#### RECORDS SHOWN
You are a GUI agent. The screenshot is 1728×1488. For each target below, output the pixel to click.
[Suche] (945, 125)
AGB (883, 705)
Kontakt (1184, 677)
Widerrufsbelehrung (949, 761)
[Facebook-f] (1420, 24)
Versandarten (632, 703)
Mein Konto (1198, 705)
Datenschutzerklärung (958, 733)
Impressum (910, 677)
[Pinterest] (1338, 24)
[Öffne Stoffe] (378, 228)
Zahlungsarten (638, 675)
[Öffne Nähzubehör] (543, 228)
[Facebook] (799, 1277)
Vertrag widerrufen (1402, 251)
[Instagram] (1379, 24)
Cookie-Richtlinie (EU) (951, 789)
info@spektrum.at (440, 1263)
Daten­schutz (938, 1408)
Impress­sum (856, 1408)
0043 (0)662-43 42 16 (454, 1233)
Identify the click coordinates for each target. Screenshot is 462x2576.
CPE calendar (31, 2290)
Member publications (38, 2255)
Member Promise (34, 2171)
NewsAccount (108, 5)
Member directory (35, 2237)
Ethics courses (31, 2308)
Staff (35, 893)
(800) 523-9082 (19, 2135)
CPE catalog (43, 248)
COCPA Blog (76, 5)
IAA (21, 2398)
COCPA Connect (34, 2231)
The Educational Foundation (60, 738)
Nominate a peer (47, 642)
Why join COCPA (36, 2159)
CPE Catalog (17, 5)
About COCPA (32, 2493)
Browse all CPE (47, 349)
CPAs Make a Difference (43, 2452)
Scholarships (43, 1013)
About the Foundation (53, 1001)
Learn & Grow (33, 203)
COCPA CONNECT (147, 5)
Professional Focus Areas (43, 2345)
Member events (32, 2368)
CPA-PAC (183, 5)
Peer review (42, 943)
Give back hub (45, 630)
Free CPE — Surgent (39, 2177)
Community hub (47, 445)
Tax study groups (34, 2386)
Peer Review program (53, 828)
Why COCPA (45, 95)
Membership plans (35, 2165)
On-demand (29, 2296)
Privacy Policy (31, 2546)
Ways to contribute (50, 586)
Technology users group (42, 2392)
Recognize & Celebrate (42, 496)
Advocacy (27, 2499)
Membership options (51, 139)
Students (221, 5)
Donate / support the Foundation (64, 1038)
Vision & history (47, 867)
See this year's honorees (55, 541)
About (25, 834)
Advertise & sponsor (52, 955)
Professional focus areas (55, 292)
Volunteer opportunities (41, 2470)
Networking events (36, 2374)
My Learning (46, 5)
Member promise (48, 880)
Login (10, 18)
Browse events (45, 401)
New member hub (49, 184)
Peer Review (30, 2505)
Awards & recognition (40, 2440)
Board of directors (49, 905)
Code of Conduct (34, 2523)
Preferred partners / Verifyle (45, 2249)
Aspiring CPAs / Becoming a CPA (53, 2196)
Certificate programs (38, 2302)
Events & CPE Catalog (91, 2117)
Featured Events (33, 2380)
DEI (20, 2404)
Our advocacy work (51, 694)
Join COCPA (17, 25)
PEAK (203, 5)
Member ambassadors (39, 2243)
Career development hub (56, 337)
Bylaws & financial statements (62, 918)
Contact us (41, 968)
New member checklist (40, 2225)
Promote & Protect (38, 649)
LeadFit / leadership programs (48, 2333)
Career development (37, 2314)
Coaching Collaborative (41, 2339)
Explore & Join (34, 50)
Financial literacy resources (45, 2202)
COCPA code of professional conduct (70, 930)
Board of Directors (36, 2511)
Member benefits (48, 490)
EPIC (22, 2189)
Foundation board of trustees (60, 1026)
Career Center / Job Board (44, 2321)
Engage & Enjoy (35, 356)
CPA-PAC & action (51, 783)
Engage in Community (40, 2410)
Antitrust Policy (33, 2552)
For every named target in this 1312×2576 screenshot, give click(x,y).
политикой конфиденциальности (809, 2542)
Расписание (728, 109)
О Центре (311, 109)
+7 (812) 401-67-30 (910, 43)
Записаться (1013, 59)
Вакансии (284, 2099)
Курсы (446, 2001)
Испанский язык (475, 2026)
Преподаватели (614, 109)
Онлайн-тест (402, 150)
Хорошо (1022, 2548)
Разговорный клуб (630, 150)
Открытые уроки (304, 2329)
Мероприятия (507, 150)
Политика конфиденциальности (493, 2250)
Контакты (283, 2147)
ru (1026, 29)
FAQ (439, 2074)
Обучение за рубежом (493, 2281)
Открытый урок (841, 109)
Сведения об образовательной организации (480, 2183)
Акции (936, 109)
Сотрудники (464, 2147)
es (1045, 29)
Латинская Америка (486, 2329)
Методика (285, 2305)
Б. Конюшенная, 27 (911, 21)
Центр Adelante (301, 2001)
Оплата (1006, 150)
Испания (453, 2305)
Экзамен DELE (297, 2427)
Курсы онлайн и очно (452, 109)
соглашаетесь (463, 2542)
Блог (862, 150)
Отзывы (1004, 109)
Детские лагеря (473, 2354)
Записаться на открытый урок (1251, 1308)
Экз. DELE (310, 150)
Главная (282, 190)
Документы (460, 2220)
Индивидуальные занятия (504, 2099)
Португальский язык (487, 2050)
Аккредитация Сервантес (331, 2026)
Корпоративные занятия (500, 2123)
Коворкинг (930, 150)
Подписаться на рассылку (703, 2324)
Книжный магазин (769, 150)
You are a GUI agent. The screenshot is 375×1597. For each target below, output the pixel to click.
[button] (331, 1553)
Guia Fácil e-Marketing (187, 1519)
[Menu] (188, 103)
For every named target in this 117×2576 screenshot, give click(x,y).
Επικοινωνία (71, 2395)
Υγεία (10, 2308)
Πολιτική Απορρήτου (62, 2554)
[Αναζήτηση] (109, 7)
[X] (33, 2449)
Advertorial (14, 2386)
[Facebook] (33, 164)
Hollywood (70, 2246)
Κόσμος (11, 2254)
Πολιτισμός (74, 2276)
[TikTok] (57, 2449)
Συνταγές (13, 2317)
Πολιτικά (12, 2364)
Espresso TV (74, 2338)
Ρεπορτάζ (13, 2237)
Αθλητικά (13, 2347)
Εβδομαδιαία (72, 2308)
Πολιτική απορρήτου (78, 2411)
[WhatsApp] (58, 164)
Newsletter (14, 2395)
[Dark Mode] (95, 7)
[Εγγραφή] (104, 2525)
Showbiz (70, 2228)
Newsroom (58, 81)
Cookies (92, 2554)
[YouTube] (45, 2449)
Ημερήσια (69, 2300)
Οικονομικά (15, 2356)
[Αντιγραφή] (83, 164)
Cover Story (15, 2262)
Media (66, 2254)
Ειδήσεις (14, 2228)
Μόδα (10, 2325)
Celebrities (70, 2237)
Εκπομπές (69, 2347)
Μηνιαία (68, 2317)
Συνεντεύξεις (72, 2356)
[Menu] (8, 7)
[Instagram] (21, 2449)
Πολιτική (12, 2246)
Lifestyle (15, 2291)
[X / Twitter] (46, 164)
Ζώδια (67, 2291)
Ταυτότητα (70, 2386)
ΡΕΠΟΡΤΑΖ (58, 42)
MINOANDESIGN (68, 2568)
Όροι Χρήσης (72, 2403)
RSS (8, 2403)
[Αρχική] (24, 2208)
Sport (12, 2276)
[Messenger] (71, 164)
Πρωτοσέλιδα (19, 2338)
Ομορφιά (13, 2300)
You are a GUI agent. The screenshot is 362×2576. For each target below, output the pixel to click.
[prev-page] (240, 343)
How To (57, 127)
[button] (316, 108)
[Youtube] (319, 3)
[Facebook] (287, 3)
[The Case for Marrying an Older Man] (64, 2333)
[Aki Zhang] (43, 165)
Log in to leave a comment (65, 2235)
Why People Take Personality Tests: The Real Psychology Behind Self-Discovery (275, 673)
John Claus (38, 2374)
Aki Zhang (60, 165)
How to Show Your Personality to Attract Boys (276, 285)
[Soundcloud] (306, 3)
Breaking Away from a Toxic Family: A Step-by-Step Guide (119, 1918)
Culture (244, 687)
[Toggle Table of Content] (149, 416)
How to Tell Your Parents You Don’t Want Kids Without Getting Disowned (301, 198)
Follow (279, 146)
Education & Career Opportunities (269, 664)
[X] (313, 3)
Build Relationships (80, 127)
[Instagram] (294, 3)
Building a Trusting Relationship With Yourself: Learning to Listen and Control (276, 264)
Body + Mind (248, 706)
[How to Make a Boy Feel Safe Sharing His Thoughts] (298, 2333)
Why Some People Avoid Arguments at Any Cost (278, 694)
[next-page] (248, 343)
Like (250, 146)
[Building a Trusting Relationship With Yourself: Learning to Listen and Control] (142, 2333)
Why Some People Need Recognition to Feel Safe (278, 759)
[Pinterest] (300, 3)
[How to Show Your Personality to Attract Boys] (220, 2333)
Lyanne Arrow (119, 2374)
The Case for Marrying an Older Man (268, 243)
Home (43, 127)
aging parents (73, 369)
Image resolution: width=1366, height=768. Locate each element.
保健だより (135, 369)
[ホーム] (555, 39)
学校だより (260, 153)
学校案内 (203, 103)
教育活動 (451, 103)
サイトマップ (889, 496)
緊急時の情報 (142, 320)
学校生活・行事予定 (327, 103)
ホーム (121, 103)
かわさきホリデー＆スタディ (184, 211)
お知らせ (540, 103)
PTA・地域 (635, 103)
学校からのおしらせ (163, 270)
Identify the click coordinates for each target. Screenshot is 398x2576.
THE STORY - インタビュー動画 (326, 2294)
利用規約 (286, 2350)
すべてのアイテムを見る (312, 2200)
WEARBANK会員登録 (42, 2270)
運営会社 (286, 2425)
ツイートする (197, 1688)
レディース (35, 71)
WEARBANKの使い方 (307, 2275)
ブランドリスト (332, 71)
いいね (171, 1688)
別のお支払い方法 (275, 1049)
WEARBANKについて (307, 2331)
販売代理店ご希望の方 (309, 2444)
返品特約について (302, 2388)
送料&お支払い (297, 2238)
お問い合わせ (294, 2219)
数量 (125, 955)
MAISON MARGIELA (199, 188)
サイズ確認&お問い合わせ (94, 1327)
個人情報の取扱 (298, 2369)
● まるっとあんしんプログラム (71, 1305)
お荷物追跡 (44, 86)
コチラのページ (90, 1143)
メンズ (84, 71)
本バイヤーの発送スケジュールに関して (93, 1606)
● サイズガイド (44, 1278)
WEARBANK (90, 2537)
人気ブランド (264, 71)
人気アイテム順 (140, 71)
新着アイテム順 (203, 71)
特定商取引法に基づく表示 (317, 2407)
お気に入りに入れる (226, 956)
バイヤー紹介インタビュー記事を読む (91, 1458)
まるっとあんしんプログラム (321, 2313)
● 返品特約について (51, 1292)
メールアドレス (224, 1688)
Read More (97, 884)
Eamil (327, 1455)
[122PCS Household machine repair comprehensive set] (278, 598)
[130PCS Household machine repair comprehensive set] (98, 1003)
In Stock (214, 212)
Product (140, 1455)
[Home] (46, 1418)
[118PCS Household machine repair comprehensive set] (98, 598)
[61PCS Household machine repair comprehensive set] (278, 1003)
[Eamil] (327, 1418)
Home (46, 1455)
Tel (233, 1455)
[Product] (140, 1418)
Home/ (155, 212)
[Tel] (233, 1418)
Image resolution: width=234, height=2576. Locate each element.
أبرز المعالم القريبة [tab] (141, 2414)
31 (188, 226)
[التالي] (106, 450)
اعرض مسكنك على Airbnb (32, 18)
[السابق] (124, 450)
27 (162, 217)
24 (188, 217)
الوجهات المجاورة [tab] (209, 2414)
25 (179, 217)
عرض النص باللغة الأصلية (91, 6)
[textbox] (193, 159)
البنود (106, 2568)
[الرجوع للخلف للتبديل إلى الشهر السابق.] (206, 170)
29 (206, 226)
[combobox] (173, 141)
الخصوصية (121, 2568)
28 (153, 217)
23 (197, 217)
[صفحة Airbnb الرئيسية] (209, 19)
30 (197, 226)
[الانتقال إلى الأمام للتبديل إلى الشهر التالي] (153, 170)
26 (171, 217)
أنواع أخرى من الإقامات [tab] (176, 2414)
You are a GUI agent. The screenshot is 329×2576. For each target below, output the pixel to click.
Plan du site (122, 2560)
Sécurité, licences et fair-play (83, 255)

#### TASK GOAL
Please transcribe exactly the lines above from the line that has "0043 (0)662-43 42 16 (454, 1233)" up to and including the line that has "Browse all CPE (47, 349)"; no other line belongs in the answer.

#### TASK ANSWER
0043 (0)662-43 42 16 (454, 1233)
Identify the click coordinates for each target. Screenshot is 462x2576.
CPE calendar (31, 2290)
Member publications (38, 2255)
Member Promise (34, 2171)
NewsAccount (108, 5)
Member directory (35, 2237)
Ethics courses (31, 2308)
Staff (35, 893)
(800) 523-9082 (19, 2135)
CPE catalog (43, 248)
COCPA Blog (76, 5)
IAA (21, 2398)
COCPA Connect (34, 2231)
The Educational Foundation (60, 738)
Nominate a peer (47, 642)
Why join COCPA (36, 2159)
CPE Catalog (17, 5)
About COCPA (32, 2493)
Browse all CPE (47, 349)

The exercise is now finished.